No es sólo marketing, no es sólo comunicación, se trata de asumir que estamos ante una transformación completa del “negocio”, redefinirse e incrustar la tecnología digital en los procesos de toda la organización. Si más o menos todos admitimos ya que Internet ha cambiado radicalmente la manera en que las personas buscan y encuentran todo tipo de información y contenidos, ¿de verdad se piensa que las bibliotecas pueden mantener su mismo papel en el siglo XXI?

Las apuestas por una regeneración de los servicios bibliotecarios, basados en la formación y en la alfabetización digital e informacional de los usuarios, centrados en sus necesidades y sus gustos, y con nuevas relaciones de colaboración que permitan que los usuarios potencien su creatividad y adquieran conocimientos en todos aquellos ámbitos (relacionados con la cultura) de su interés, son el futuro de una institución que debe adaptarse y transformarse si no quiere perder la hegemonía cultural que atesora. Y el potencial de la tecnología en este marco es impresionante.

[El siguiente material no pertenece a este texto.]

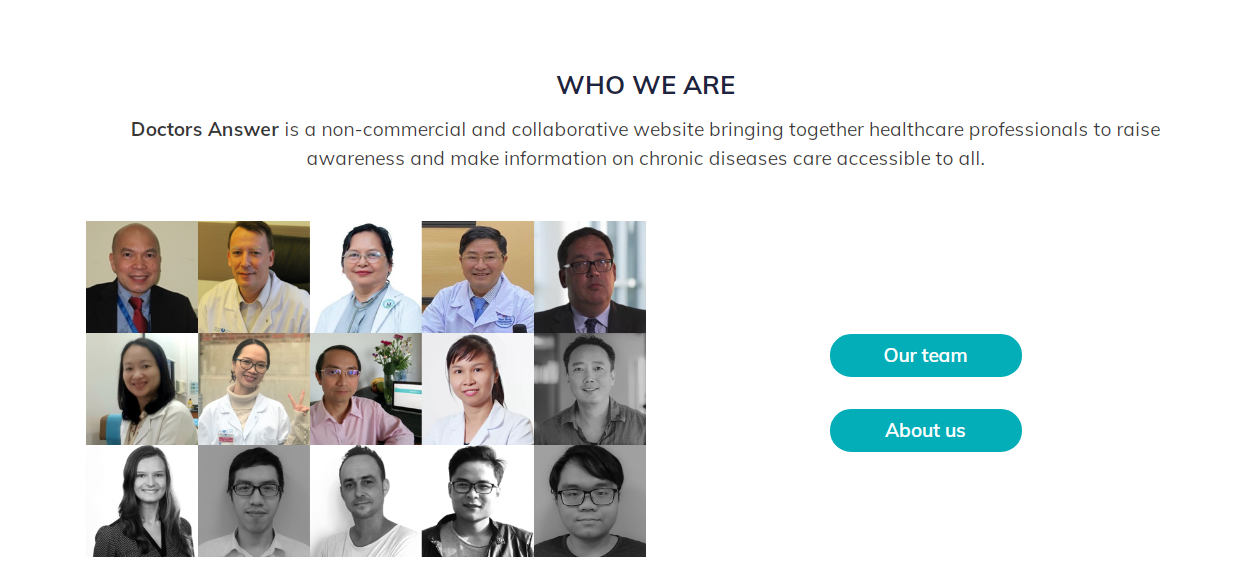Screen dimensions: 1248x582
Task: Click the Doctors Answer bold link text
Action: click(204, 129)
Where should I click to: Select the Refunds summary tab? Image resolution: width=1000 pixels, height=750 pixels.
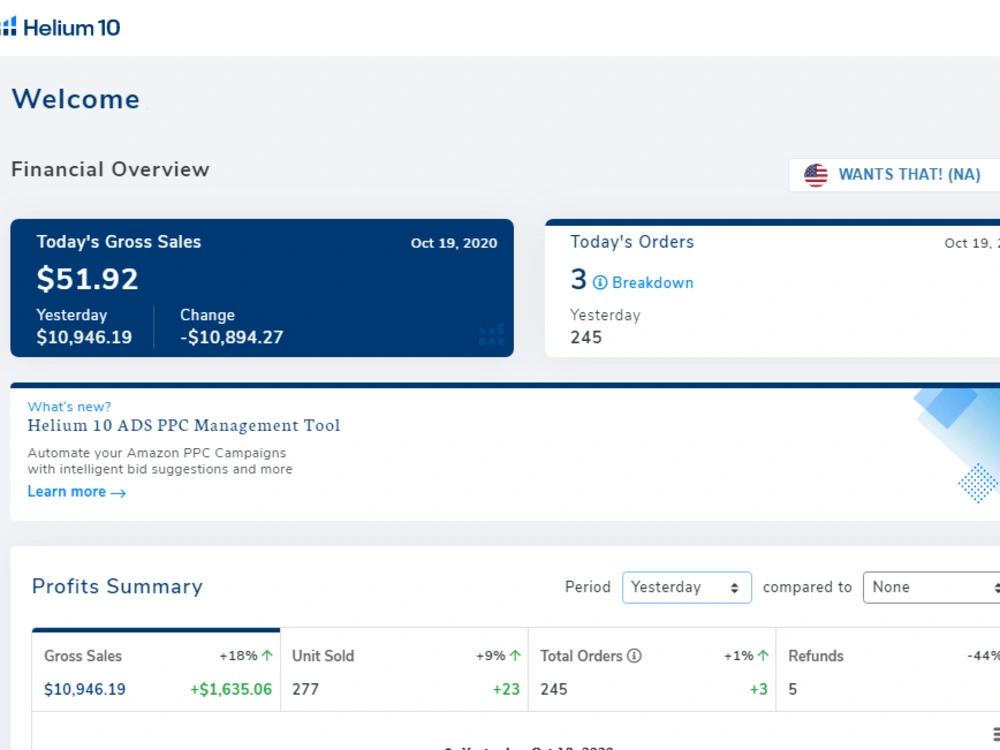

En la era digital, el descubrimiento y posterior visita de un servicio bibliotecario dejará de ser una actividad meramente analógica para convertirse en un proceso compartido con la tecnología. A los usuarios del siglo XXI hay que ofrecerles una experiencia online, complementaria a su visita física, con el fin de estimular todas sus capacidades sensoriales e intelectuales. Las bibliotecas no deberían tardar mucho más tiempo en incorporar todo tipo de tecnologías de tercera generación tales como sensores inteligentes, sistemas de recomendación basados en satisfacción real, entre otras novedades, para enriquecer la experiencia de visita a sus servicios.

Sobre estos y otros retos girará la primera sesión de DigiLAB, encuentro para el debate y las propuestas sobre innovación en el ámbito cultural, que tendrá lugar hoy día 19 de mayo en Gante, Bélgica, y en la que participa Elisa Yuste, como miembro del equipo de Dosdoce.